Is it true that two Coxeter groups having the same Coxeter matrix (equivalently, the same Coxeter graph) isomorphic? Because otherwise, the definition of a Coxeter group from its Coxeter matrix does not make sense to me. If so, what is the proof? Actually, it will be of great help, if I understand why the Coxeter group A(n-1) is isomorphic to the symmetric group S(n).

Answer 1

Indeed, Coxeter groups having the same Coxeter matrix are isomorphic. When we specify a Coxeter matrix, we are specifying relations on the generators of the group. The group is completely determined by these relations. Say the two Coxeter systems are $(W,S)$ and $(W',S')$ and the Coxeter matrix is $$(m_{ij})$$ where $m_{ii}=1$, $m_{ij}=m_{ji}$, and $m_{ij}\in ([2,\infty)\cap\mathbb{N})\cup\{\infty\}$ if $i\neq j$. The generating set can be indexed by any set, say $I$, and since the groups have the same matrix this means they can be indexed by the same set, yielding the same Coxeter matrix via that indexing. Then we are saying that for each $i,j\in I$, where $s_i,s_j\in S$ and $s_i',s_j'\in S'$ we have $$(s_is_j)^{m_{ij}}=1$$ and $$(s_i's_j')^{m_{ij}}=1$$ provided $m_{ij}<\infty$ (and if $m_{ij}=\infty$ then $s_is_j$, $s_i's_j'$ are of infinite order). These are the only relations in the two groups, as $W$ is the quotient of the free group on $S$ by these relations and $W'$ is the quotient of the free group on $S'$ by these relations. Thus there is a homomorphism $W\to W'$ given by the unique extension of the map $S\to S'$ such that $s_i\mapsto s_i'$. Since the homomorphism maps a generating set onto a generating set, it is surjective, and it is injective because any product of generators in $W'$ that yields the identity also yielded the identity in $W$ due to the fact that the relations are identical.
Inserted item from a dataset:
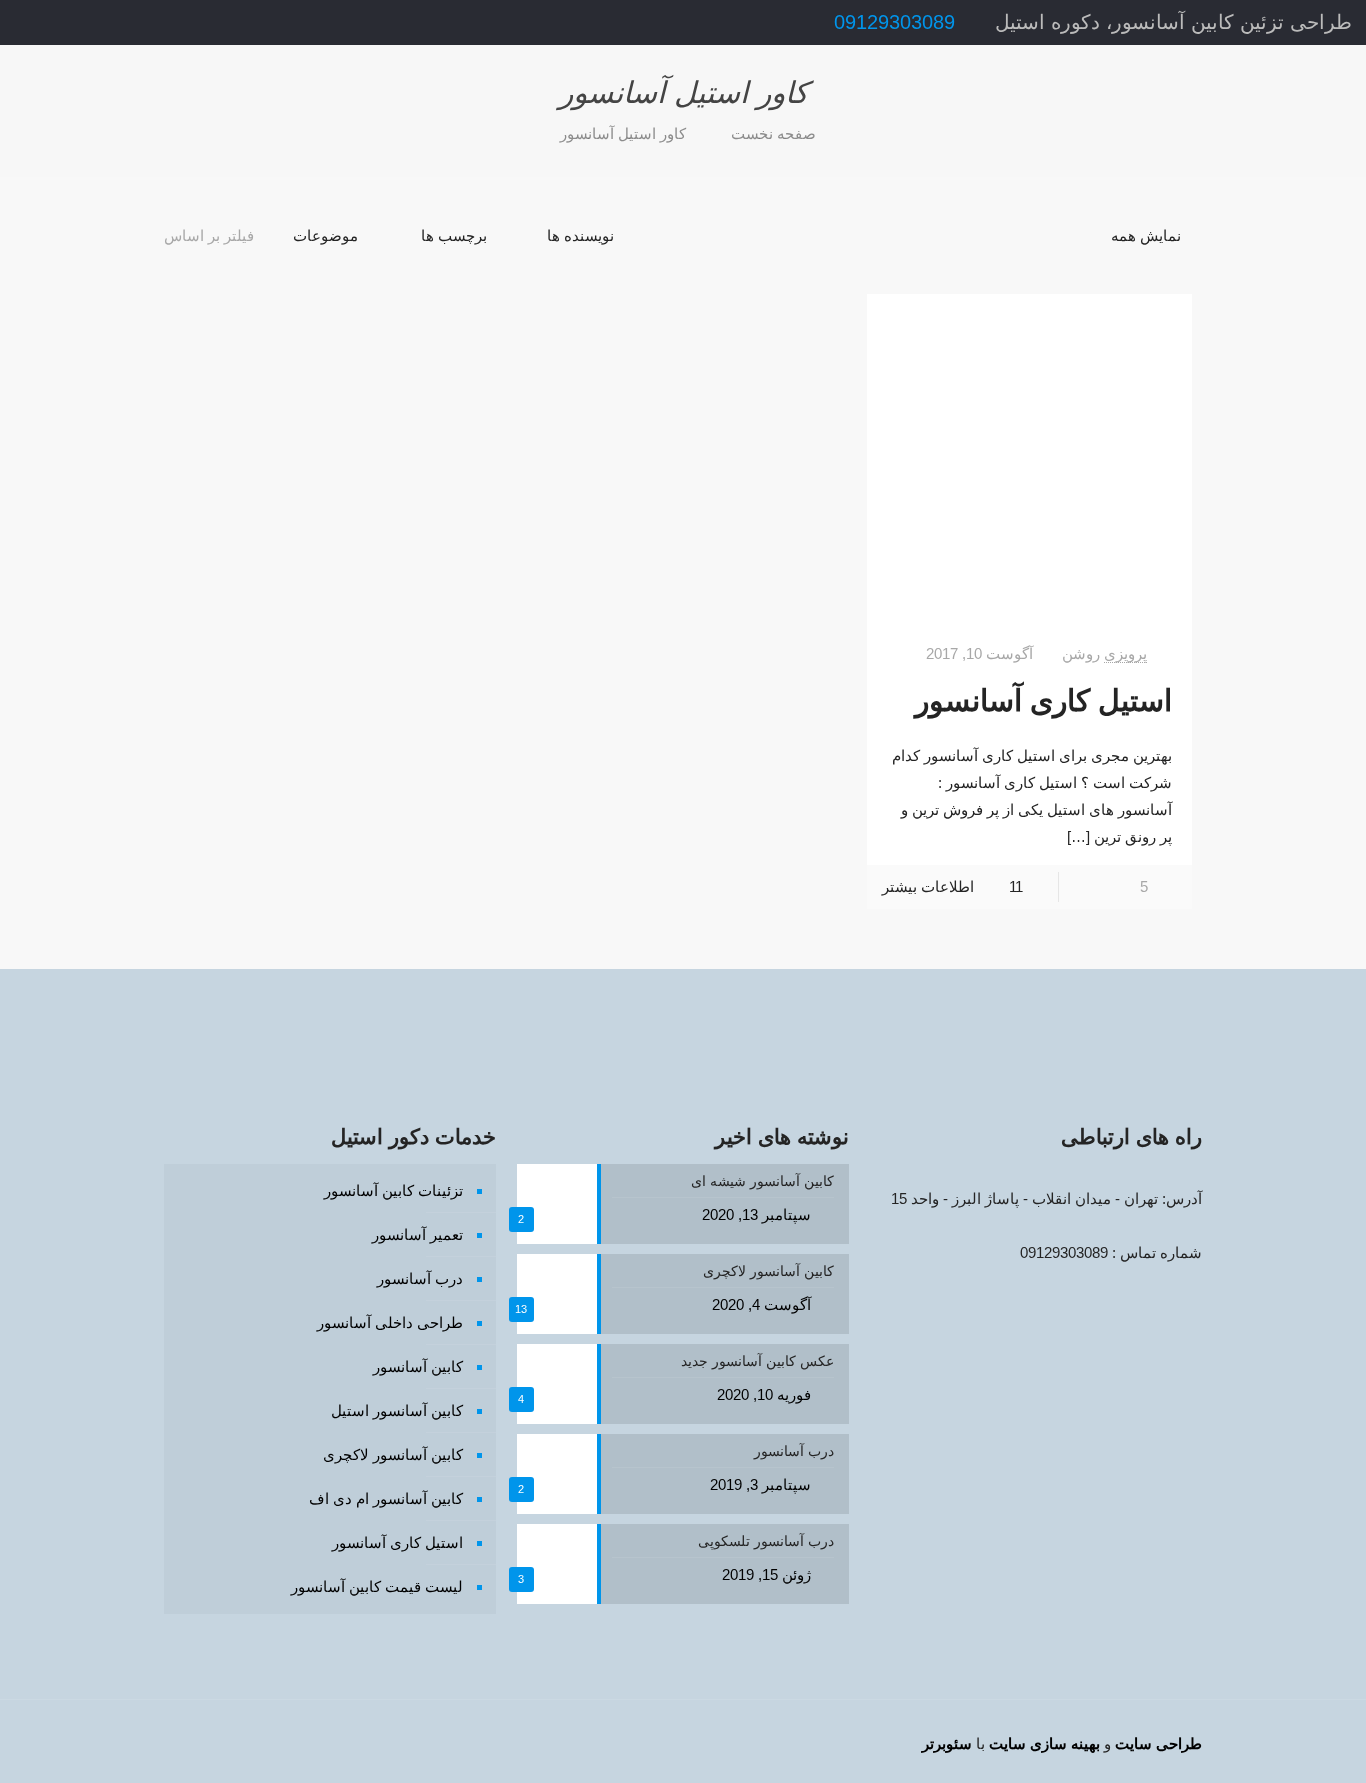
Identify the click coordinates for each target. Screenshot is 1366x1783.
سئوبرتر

For a slightly more precise proof of the latter statement, denote by $F(X)$ the free group on a set $X$. There is an isomorphism $F(S)\to F(S')$ given by extending the map $s_i\mapsto s_{i}'$ simply by the definition of a free group. The kernel of the quotient map $F(S)\to W$ is $K=\langle (s_is_j)^{m_{ij}}\rangle$ and the kernel of $F(S')\mapsto W'$ is $K'=\langle (s_i's_j')^{m_{ij}}\rangle$. The isomorphism $F(S)\to F(S')$ maps $K\to K'$ bijectively. If $s_{i_1}'s_{i_2}'\cdots s_{i_k}'=1\in W$, then $s_{i_1}'s_{i_2}'\cdots s_{i_k}'\in K'$, hence $s_{i_1}s_{i_2}\cdots s_{i_k}\in K$, so $s_{i_1}s_{i_2}\cdots s_{i_k}=1\in W$. Thus the homomorphism $W\to W'$ has trivial kernel.